Incorporating real world operating data analysis into your SCR management plan is a topic that is gaining some well-deserved traction within the power industry. Combined Cycle Journal posted an article on November 8th, 2017 highlighting Environex Senior Engineer Andrew Toback’s presentation at the 2017 Combined Cycle Users Group Conference, “Impact of Real-World Operation on Catalyst Performance”. The article focuses on case studies that show the need to revise performance and lifecycle expectations based on actual operating conditions instead of original design parameters, particularly given the challenges and variability imposed by GT upgrades for higher output and lower turndown operation. Deeper knowledge of actual operating conditions and how they impact catalyst system performance sets the foundation for optimizing plant emissions performance.

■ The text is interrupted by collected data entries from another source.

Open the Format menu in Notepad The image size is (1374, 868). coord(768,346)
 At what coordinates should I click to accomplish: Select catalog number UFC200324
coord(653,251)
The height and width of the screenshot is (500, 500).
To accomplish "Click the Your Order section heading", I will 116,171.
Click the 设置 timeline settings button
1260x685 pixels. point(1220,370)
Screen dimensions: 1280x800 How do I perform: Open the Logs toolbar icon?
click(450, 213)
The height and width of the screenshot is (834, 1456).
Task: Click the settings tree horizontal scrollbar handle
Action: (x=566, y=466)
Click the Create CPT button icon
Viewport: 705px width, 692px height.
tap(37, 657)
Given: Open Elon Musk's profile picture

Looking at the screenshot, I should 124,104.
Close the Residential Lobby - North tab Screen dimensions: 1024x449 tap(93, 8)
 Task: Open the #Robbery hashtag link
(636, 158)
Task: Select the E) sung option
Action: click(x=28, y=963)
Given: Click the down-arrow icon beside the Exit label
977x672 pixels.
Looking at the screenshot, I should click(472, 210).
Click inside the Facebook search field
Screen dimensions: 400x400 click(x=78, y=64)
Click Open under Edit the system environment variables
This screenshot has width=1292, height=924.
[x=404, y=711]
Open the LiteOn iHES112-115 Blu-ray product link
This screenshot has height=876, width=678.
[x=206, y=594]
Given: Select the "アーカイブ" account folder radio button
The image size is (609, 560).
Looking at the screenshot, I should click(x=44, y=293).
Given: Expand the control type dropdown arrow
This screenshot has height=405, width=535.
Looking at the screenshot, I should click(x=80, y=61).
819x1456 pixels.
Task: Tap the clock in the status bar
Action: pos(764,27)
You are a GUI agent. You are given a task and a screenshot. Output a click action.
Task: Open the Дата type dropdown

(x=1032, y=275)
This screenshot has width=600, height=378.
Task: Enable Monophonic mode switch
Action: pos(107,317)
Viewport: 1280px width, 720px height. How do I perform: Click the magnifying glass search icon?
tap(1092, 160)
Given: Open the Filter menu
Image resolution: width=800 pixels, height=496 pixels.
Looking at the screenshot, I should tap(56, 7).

With over 25 years of power industry experience, Environex understands the importance of evaluating catalyst performance at real world operating conditions, and that is why Full SCR System Evaluations provide the best value to our clients. Full SCR System Evaluations include a combination of catalyst testing, operating data analysis, and physical system inspection that enables us to distinguish system problems from catalyst problems. Laboratory testing of the catalyst across the range of plant operating conditions in conjunction with the data analysis allows us to identify the limiting operating case for your system and evaluate design and operating adjustments that can improve plant emissions performance.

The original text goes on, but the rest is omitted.